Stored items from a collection
=== Begin Enclosure ===
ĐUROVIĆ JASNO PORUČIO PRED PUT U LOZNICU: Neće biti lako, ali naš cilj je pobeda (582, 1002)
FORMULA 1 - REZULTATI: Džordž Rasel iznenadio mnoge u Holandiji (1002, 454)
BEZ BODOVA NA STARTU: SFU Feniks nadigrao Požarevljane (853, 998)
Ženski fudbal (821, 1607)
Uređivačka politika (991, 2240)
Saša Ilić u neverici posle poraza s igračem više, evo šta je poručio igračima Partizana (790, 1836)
=== End Enclosure ===
:: What needs to be done ::
Repeat each of the entries above precisely as given.

:: Expected answer ::
ĐUROVIĆ JASNO PORUČIO PRED PUT U LOZNICU: Neće biti lako, ali naš cilj je pobeda (582, 1002)
FORMULA 1 - REZULTATI: Džordž Rasel iznenadio mnoge u Holandiji (1002, 454)
BEZ BODOVA NA STARTU: SFU Feniks nadigrao Požarevljane (853, 998)
Ženski fudbal (821, 1607)
Uređivačka politika (991, 2240)
Saša Ilić u neverici posle poraza s igračem više, evo šta je poručio igračima Partizana (790, 1836)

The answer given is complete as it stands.